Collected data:
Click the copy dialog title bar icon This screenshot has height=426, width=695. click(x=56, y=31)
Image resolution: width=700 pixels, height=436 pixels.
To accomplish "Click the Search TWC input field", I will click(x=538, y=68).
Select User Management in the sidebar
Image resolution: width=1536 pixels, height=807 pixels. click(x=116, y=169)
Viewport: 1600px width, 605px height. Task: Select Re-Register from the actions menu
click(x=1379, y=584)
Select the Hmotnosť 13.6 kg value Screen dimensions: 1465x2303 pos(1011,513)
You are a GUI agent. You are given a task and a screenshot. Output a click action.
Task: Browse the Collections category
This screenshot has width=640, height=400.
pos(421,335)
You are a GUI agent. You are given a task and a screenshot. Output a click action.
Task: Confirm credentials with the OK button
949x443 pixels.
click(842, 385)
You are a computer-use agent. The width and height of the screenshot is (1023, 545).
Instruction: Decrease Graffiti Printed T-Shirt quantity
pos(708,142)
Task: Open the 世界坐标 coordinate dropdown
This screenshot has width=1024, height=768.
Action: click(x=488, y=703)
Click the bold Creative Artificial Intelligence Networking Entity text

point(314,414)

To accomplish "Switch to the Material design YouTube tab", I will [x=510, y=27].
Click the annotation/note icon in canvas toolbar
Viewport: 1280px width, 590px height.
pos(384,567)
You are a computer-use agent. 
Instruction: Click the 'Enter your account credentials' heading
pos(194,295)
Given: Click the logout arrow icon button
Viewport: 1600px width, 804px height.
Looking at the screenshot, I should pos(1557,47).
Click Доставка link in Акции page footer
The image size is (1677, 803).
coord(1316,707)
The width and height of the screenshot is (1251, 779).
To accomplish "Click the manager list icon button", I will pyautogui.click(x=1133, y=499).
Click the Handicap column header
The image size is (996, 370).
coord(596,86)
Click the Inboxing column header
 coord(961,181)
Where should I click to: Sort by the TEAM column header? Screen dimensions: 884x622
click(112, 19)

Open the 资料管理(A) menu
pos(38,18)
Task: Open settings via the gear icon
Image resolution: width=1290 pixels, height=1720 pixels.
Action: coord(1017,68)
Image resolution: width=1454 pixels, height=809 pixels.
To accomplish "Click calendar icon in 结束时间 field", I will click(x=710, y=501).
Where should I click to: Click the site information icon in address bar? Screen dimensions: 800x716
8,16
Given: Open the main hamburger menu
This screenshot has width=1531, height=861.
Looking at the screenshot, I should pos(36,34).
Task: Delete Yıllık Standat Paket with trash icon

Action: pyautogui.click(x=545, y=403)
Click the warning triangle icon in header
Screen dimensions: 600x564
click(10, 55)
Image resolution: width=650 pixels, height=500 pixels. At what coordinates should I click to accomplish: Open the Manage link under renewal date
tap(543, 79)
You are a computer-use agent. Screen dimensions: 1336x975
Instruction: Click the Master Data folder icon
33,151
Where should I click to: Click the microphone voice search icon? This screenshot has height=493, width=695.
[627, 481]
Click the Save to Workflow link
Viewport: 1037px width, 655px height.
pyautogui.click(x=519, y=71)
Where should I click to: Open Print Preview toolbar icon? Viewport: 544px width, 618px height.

> [Exercise instructions]: Each of the lines above should be printed again precisely as it reads.

> [Solved exercise]:
Click the copy dialog title bar icon This screenshot has height=426, width=695. click(x=56, y=31)
Image resolution: width=700 pixels, height=436 pixels.
To accomplish "Click the Search TWC input field", I will click(x=538, y=68).
Select User Management in the sidebar
Image resolution: width=1536 pixels, height=807 pixels. click(x=116, y=169)
Viewport: 1600px width, 605px height. Task: Select Re-Register from the actions menu
click(x=1379, y=584)
Select the Hmotnosť 13.6 kg value Screen dimensions: 1465x2303 pos(1011,513)
You are a GUI agent. You are given a task and a screenshot. Output a click action.
Task: Browse the Collections category
This screenshot has width=640, height=400.
pos(421,335)
You are a GUI agent. You are given a task and a screenshot. Output a click action.
Task: Confirm credentials with the OK button
949x443 pixels.
click(842, 385)
You are a computer-use agent. The width and height of the screenshot is (1023, 545).
Instruction: Decrease Graffiti Printed T-Shirt quantity
pos(708,142)
Task: Open the 世界坐标 coordinate dropdown
This screenshot has width=1024, height=768.
Action: click(x=488, y=703)
Click the bold Creative Artificial Intelligence Networking Entity text

point(314,414)

To accomplish "Switch to the Material design YouTube tab", I will [x=510, y=27].
Click the annotation/note icon in canvas toolbar
Viewport: 1280px width, 590px height.
pos(384,567)
You are a computer-use agent. 
Instruction: Click the 'Enter your account credentials' heading
pos(194,295)
Given: Click the logout arrow icon button
Viewport: 1600px width, 804px height.
Looking at the screenshot, I should pos(1557,47).
Click Доставка link in Акции page footer
The image size is (1677, 803).
coord(1316,707)
The width and height of the screenshot is (1251, 779).
To accomplish "Click the manager list icon button", I will pyautogui.click(x=1133, y=499).
Click the Handicap column header
The image size is (996, 370).
coord(596,86)
Click the Inboxing column header
 coord(961,181)
Where should I click to: Sort by the TEAM column header? Screen dimensions: 884x622
click(112, 19)

Open the 资料管理(A) menu
pos(38,18)
Task: Open settings via the gear icon
Image resolution: width=1290 pixels, height=1720 pixels.
Action: coord(1017,68)
Image resolution: width=1454 pixels, height=809 pixels.
To accomplish "Click calendar icon in 结束时间 field", I will click(x=710, y=501).
Where should I click to: Click the site information icon in address bar? Screen dimensions: 800x716
8,16
Given: Open the main hamburger menu
This screenshot has width=1531, height=861.
Looking at the screenshot, I should pos(36,34).
Task: Delete Yıllık Standat Paket with trash icon

Action: pyautogui.click(x=545, y=403)
Click the warning triangle icon in header
Screen dimensions: 600x564
click(10, 55)
Image resolution: width=650 pixels, height=500 pixels. At what coordinates should I click to accomplish: Open the Manage link under renewal date
tap(543, 79)
You are a computer-use agent. Screen dimensions: 1336x975
Instruction: Click the Master Data folder icon
33,151
Where should I click to: Click the microphone voice search icon? This screenshot has height=493, width=695.
[627, 481]
Click the Save to Workflow link
Viewport: 1037px width, 655px height.
pyautogui.click(x=519, y=71)
Where should I click to: Open Print Preview toolbar icon? Viewport: 544px width, 618px height.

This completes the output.